Don’t Overthink the Plan
WW Coach Leslie Beglin has very simple advice for new members.
“I tell them not to overthink the plan,” she said. “I tell them that ‘we’ve done all the work for you.”
Makes sense, particularly for new, or new-ish, members. Like Cindy Padilla, who joined Jan. 2 last year. “I joined because I had retired in July 2017 and, at 318 pounds, I wasn’t enjoying my life very much and I was eating like crazy because I could. I was tired of having a difficult time getting around, carrying so much weight. Just going out with friends was an ordeal if I had to walk more than 20 or 30 feet a time.”
“I was skeptical about my own ability to lose weight.”
Cindy’s coach, Candice Sterusky, knows that each member’s motivation is different, “be it curiosity or a driving force that brings them in,” she said. “I listen and try to pick up small hints that allow me to personalize their welcome in some way.” That connection eases trepidations that keep some members from walking in the door. “Before I joined, I was skeptical and that kept me as a spectator for some months,” Cindy said. “I wasn’t skeptical about WW, but I was skeptical about my own ability to lose weight and feel healthier. I had forgotten what that felt like.”
Cindy knew the WW experience having been a member 40 years ago when “I had been successful in my weight loss. I wanted to give it a shot once again, especially after seeing the Freestyle ads on TV.”
Today, a year later, she’s close to her personal milestone and her life reflects the changes.
“I can fly in planes without getting a seatbelt extender.”
“I was fearful that I wouldn’t be able to lose weight due to my age and metabolism changes. MYTH!,” she said. “Most of the changes have been subtle, but for someone who has been fat almost all of my adult life, they are significant for me.
-------
**PROMPT A**: According to the text about Cindy Padilla, how much did she weigh when she decided to join?
**PROMPT B**: Go on with the text about Cindy Padilla from the point where it stops.
The data has nothing to do with the text about Cindy Padilla.

**ENTRIES SHOWN**:
-------
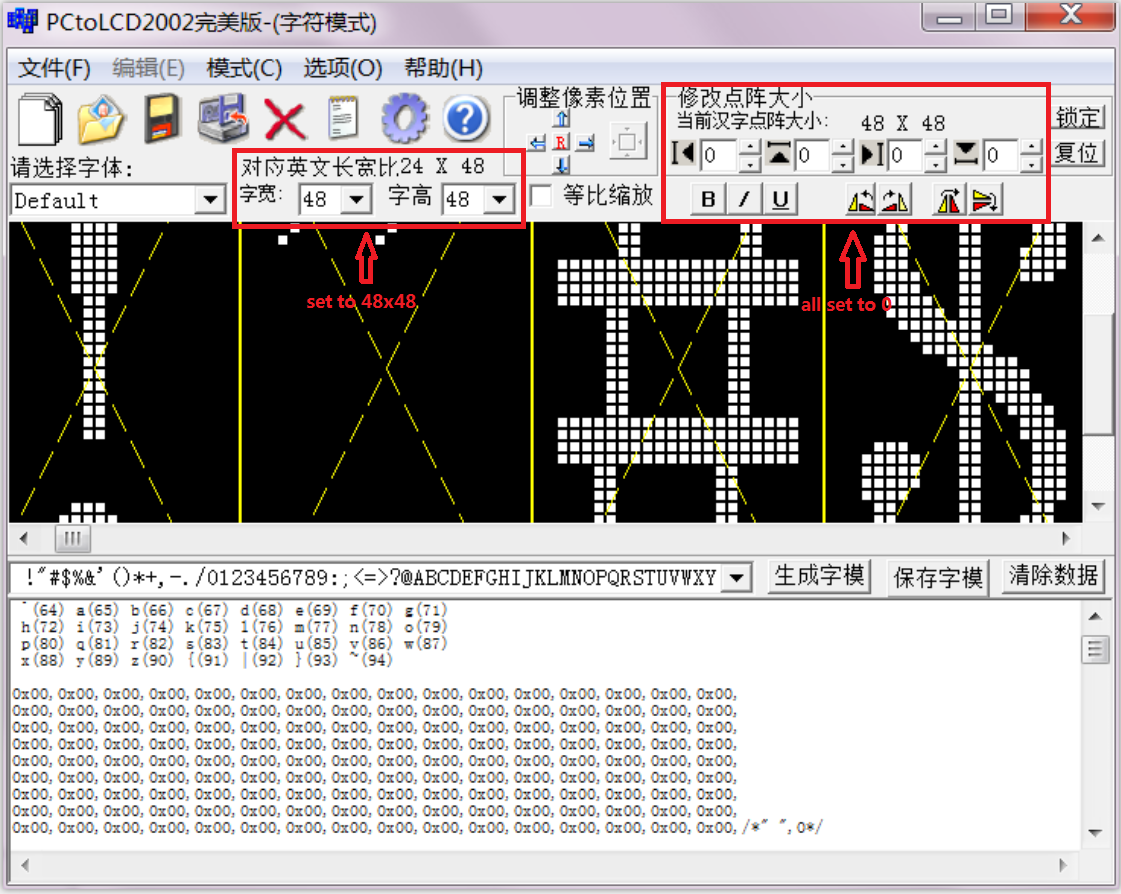Click the preview area horizontal scrollbar thumb
Screen dimensions: 1121x894
(71, 539)
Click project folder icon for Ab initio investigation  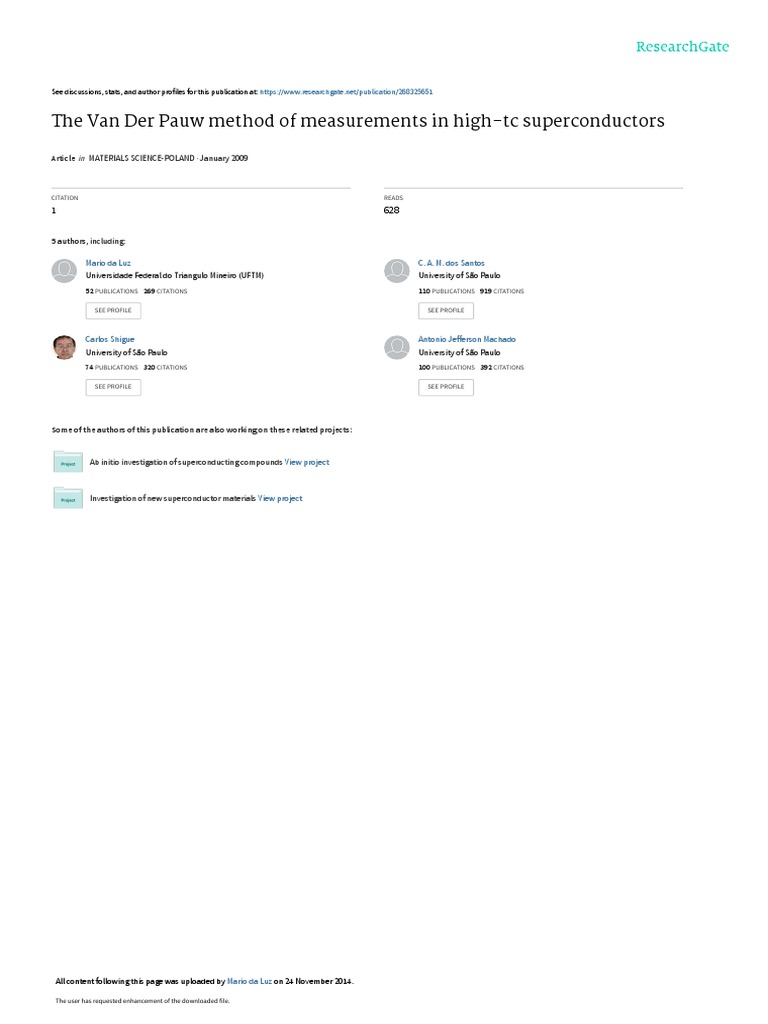point(68,462)
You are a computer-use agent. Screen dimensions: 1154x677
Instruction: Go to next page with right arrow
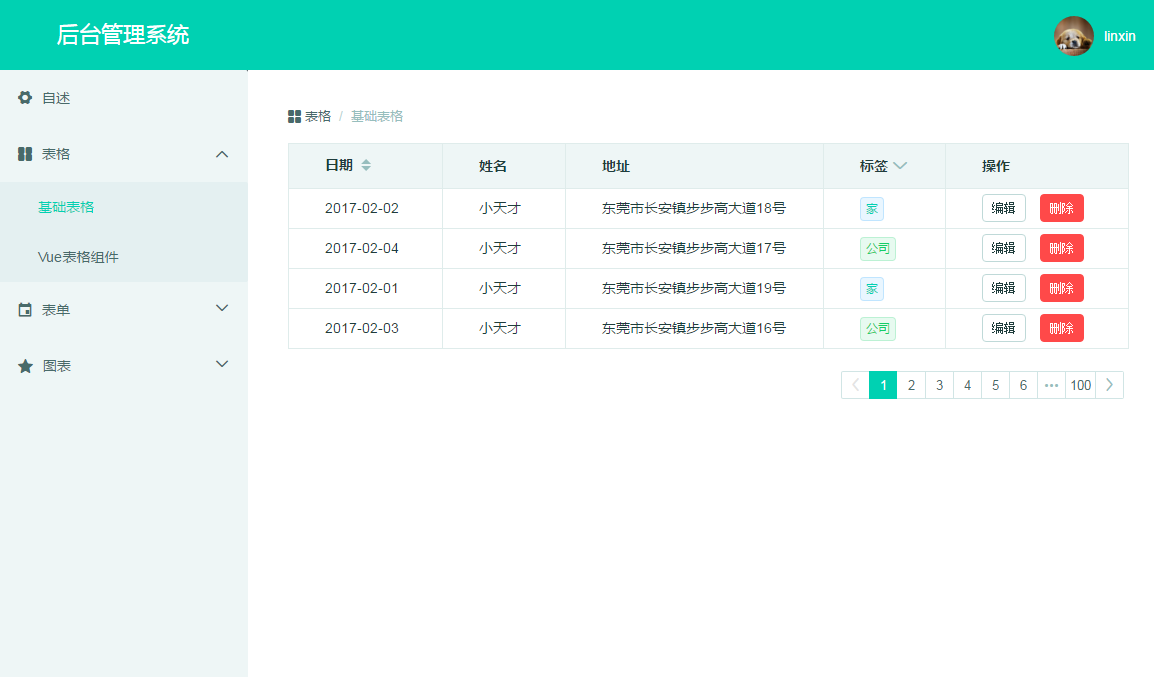[x=1109, y=385]
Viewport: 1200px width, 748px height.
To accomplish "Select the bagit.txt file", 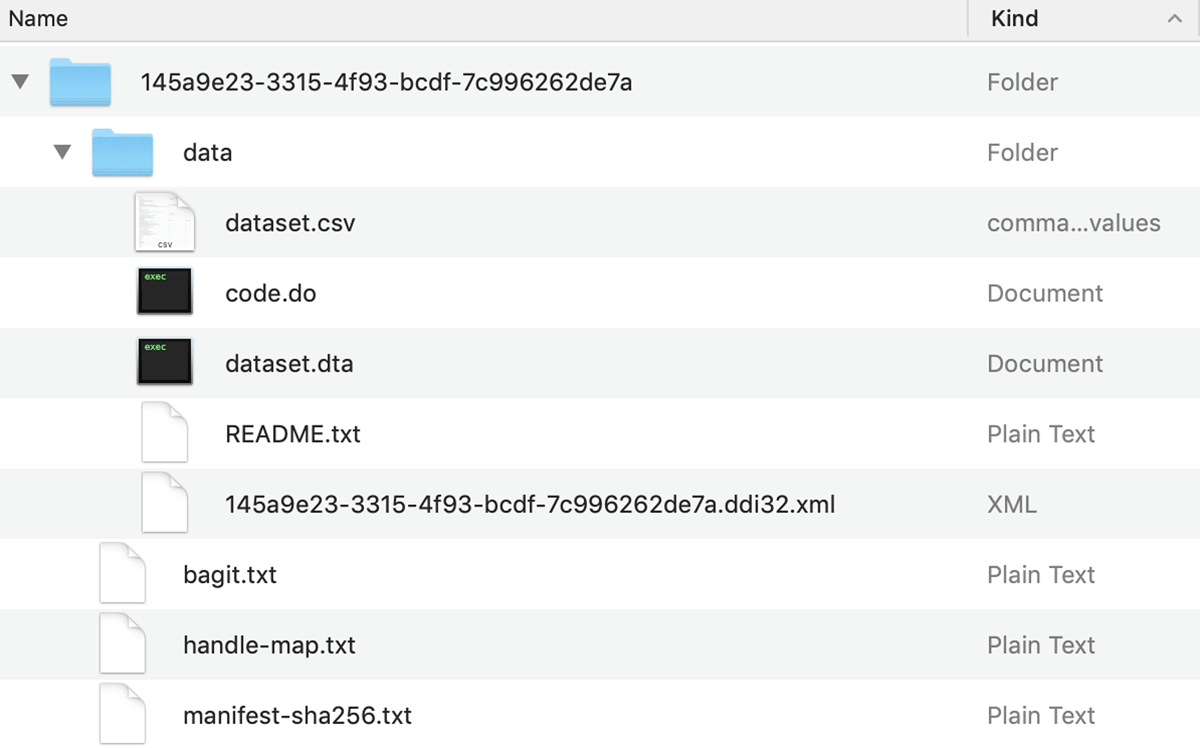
-------
**RESPONSE A**: 318 pounds.

**RESPONSE B**:
“I seldom worry about sitting in chairs with arms anymore, after the humiliation of getting stuck in a chair at my peak weight. I can sit in booths again. I can fly in planes without getting a seatbelt extender. I love when people I have known for years comment about my weight loss and how good I look. The person whose support I have loved the most has been my adult son, who has seen all my weight ups and downs and was very concerned about me.”
Seeing and feeling the effect of the weight loss keeps her moving forward.
“Knowing that I can eat whatever I want and feel very satisfied has really been significant. Being able to move better keeps me going. I know it’s working and I want to do something I’ve never done before: reach my goal weight.”
“The meetings are life-changing.”
For members who struggle to stay on track, Candice encourages them to be “clear about their ‘why,’” she said. “I like them to break it down to specifics and look at segments or steps. One small change in habits takes us a long way in the direction of our goals.”
Leslie agrees. “I usually talk about setting short-term goals. I also explain that this is two phases: weight loss and maintenance that require separate sets of skills,” she explained. “Don’t think it’s over and done when you’re at maintenance.”
Lifetime member Jill Rumsey became a member in February 2018 and dove right in. “I absolutely love it,” she said. “I was desperately looking for something because I hit my highest weight ever over the holidays.” Despite a regular workout schedule and healthy eating habits (“my husband’s a health nut”), the combination of menopause and thyroid issues affected her ability to lose extra pounds she put on. “I’ve tried different things and this is the best,” she said. “I was blown away. It’s not a weight loss center or a gimmick, it’s a lifestyle change and I can’t tell you how easy it was. I feel better and I enjoy eating because I know what’s going to be good for me.”
Key to it all? “There are two keys: tracking and my group,” Jill said. “I really believe those meetings are my therapy group. The meetings are life-changing. We’re friends, hold each other accountable and give each other ideas. I know I don’t want to put on weight, which I could, but the group reminds me and encourages me.”
And there are lessons, not just learned, but shared. “One of the biggest tips I would share with newcomers is to speak up and ask for help, support and guidance from their peers in the WW program and from those especially who have made it to Lifetime,” Cindy said. “There are lots of people who are in different stages of their own journeys who will take you by the hand and guide you past any obstacle. It really does work.”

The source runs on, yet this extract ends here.